(Source material Opens)
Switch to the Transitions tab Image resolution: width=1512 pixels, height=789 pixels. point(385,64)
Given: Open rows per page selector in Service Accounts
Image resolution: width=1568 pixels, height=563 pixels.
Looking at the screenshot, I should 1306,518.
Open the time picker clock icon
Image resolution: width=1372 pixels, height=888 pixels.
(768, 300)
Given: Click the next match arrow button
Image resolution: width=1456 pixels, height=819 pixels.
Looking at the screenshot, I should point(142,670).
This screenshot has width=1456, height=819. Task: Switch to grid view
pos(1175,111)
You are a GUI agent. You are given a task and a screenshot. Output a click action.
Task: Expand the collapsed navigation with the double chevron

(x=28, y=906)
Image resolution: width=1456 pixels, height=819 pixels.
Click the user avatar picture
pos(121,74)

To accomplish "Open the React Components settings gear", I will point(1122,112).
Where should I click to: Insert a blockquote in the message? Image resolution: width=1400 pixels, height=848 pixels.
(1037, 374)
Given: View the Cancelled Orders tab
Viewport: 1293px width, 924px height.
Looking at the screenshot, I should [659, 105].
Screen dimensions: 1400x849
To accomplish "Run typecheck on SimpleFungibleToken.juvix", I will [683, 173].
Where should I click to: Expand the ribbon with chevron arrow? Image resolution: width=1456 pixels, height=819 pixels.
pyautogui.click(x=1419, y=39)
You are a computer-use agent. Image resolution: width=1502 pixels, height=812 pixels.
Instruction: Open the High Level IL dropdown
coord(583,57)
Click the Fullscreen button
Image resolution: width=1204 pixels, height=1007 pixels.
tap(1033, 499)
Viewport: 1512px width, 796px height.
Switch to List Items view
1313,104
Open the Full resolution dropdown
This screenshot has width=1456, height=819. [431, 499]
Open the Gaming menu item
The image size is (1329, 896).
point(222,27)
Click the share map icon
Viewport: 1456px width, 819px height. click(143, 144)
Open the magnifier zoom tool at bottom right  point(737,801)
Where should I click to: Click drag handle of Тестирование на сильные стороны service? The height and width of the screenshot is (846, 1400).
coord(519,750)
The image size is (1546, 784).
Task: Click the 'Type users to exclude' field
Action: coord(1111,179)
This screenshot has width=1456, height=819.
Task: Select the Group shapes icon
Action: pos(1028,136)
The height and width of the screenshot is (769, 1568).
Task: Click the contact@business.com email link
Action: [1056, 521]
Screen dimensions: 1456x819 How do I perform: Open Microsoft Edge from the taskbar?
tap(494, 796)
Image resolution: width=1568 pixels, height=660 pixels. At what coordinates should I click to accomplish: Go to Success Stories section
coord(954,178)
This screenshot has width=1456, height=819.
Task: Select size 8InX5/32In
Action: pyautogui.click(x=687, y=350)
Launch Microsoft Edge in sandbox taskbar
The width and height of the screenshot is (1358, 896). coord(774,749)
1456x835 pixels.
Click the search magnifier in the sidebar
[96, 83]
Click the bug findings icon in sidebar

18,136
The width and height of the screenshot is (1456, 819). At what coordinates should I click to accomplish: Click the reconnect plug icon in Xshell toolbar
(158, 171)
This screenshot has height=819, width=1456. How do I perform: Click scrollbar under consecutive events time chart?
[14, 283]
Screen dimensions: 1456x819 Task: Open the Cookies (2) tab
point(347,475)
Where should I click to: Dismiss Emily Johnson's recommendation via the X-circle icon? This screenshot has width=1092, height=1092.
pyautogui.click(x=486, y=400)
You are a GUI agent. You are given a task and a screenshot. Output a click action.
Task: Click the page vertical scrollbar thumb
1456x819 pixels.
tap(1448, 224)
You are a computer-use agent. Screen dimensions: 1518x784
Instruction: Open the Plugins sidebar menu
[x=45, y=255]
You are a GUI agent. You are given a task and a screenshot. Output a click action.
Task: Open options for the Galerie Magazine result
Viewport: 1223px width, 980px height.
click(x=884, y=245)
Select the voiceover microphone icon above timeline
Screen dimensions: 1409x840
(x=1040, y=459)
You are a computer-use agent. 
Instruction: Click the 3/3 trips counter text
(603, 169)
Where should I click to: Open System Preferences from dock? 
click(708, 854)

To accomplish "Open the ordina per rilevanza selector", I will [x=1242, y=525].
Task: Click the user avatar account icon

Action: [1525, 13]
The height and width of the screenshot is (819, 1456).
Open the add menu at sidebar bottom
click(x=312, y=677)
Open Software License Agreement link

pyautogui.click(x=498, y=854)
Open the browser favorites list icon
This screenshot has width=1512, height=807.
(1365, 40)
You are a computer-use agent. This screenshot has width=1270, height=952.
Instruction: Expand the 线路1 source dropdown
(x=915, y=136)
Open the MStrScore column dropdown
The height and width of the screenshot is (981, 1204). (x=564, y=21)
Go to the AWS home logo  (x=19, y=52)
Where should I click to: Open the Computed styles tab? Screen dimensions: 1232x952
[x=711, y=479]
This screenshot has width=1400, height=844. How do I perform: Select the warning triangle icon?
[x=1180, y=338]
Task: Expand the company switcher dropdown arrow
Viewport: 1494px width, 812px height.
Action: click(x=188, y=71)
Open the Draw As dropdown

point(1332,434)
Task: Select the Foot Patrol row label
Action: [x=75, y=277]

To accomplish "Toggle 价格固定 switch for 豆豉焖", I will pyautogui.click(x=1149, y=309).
(Source material Closes)
Task statement: Every entry shown earlier is to be returned exactly, line for line.

Problem solution:
Switch to the Transitions tab Image resolution: width=1512 pixels, height=789 pixels. point(385,64)
Given: Open rows per page selector in Service Accounts
Image resolution: width=1568 pixels, height=563 pixels.
Looking at the screenshot, I should 1306,518.
Open the time picker clock icon
Image resolution: width=1372 pixels, height=888 pixels.
(768, 300)
Given: Click the next match arrow button
Image resolution: width=1456 pixels, height=819 pixels.
Looking at the screenshot, I should point(142,670).
This screenshot has width=1456, height=819. Task: Switch to grid view
pos(1175,111)
You are a GUI agent. You are given a task and a screenshot. Output a click action.
Task: Expand the collapsed navigation with the double chevron

(x=28, y=906)
Image resolution: width=1456 pixels, height=819 pixels.
Click the user avatar picture
pos(121,74)

To accomplish "Open the React Components settings gear", I will point(1122,112).
Where should I click to: Insert a blockquote in the message? Image resolution: width=1400 pixels, height=848 pixels.
(1037, 374)
Given: View the Cancelled Orders tab
Viewport: 1293px width, 924px height.
Looking at the screenshot, I should [659, 105].
Screen dimensions: 1400x849
To accomplish "Run typecheck on SimpleFungibleToken.juvix", I will [683, 173].
Where should I click to: Expand the ribbon with chevron arrow? Image resolution: width=1456 pixels, height=819 pixels.
pyautogui.click(x=1419, y=39)
You are a computer-use agent. Image resolution: width=1502 pixels, height=812 pixels.
Instruction: Open the High Level IL dropdown
coord(583,57)
Click the Fullscreen button
Image resolution: width=1204 pixels, height=1007 pixels.
tap(1033, 499)
Viewport: 1512px width, 796px height.
Switch to List Items view
1313,104
Open the Full resolution dropdown
This screenshot has width=1456, height=819. [431, 499]
Open the Gaming menu item
The image size is (1329, 896).
point(222,27)
Click the share map icon
Viewport: 1456px width, 819px height. click(143, 144)
Open the magnifier zoom tool at bottom right  point(737,801)
Where should I click to: Click drag handle of Тестирование на сильные стороны service? The height and width of the screenshot is (846, 1400).
coord(519,750)
The image size is (1546, 784).
Task: Click the 'Type users to exclude' field
Action: coord(1111,179)
This screenshot has width=1456, height=819.
Task: Select the Group shapes icon
Action: pos(1028,136)
The height and width of the screenshot is (769, 1568).
Task: Click the contact@business.com email link
Action: [1056, 521]
Screen dimensions: 1456x819 How do I perform: Open Microsoft Edge from the taskbar?
tap(494, 796)
Image resolution: width=1568 pixels, height=660 pixels. At what coordinates should I click to accomplish: Go to Success Stories section
coord(954,178)
This screenshot has width=1456, height=819.
Task: Select size 8InX5/32In
Action: pyautogui.click(x=687, y=350)
Launch Microsoft Edge in sandbox taskbar
The width and height of the screenshot is (1358, 896). coord(774,749)
1456x835 pixels.
Click the search magnifier in the sidebar
[96, 83]
Click the bug findings icon in sidebar

18,136
The width and height of the screenshot is (1456, 819). At what coordinates should I click to accomplish: Click the reconnect plug icon in Xshell toolbar
(158, 171)
This screenshot has height=819, width=1456. How do I perform: Click scrollbar under consecutive events time chart?
[14, 283]
Screen dimensions: 1456x819 Task: Open the Cookies (2) tab
point(347,475)
Where should I click to: Dismiss Emily Johnson's recommendation via the X-circle icon? This screenshot has width=1092, height=1092.
pyautogui.click(x=486, y=400)
You are a GUI agent. You are given a task and a screenshot. Output a click action.
Task: Click the page vertical scrollbar thumb
1456x819 pixels.
tap(1448, 224)
You are a computer-use agent. Screen dimensions: 1518x784
Instruction: Open the Plugins sidebar menu
[x=45, y=255]
You are a GUI agent. You are given a task and a screenshot. Output a click action.
Task: Open options for the Galerie Magazine result
Viewport: 1223px width, 980px height.
click(x=884, y=245)
Select the voiceover microphone icon above timeline
Screen dimensions: 1409x840
(x=1040, y=459)
You are a computer-use agent. 
Instruction: Click the 3/3 trips counter text
(603, 169)
Where should I click to: Open System Preferences from dock? 
click(708, 854)

To accomplish "Open the ordina per rilevanza selector", I will [x=1242, y=525].
Task: Click the user avatar account icon

Action: [1525, 13]
The height and width of the screenshot is (819, 1456).
Open the add menu at sidebar bottom
click(x=312, y=677)
Open Software License Agreement link

pyautogui.click(x=498, y=854)
Open the browser favorites list icon
This screenshot has width=1512, height=807.
(1365, 40)
You are a computer-use agent. This screenshot has width=1270, height=952.
Instruction: Expand the 线路1 source dropdown
(x=915, y=136)
Open the MStrScore column dropdown
The height and width of the screenshot is (981, 1204). (x=564, y=21)
Go to the AWS home logo  (x=19, y=52)
Where should I click to: Open the Computed styles tab? Screen dimensions: 1232x952
[x=711, y=479]
This screenshot has width=1400, height=844. How do I perform: Select the warning triangle icon?
[x=1180, y=338]
Task: Expand the company switcher dropdown arrow
Viewport: 1494px width, 812px height.
Action: click(x=188, y=71)
Open the Draw As dropdown

point(1332,434)
Task: Select the Foot Patrol row label
Action: [x=75, y=277]

To accomplish "Toggle 价格固定 switch for 豆豉焖", I will pyautogui.click(x=1149, y=309).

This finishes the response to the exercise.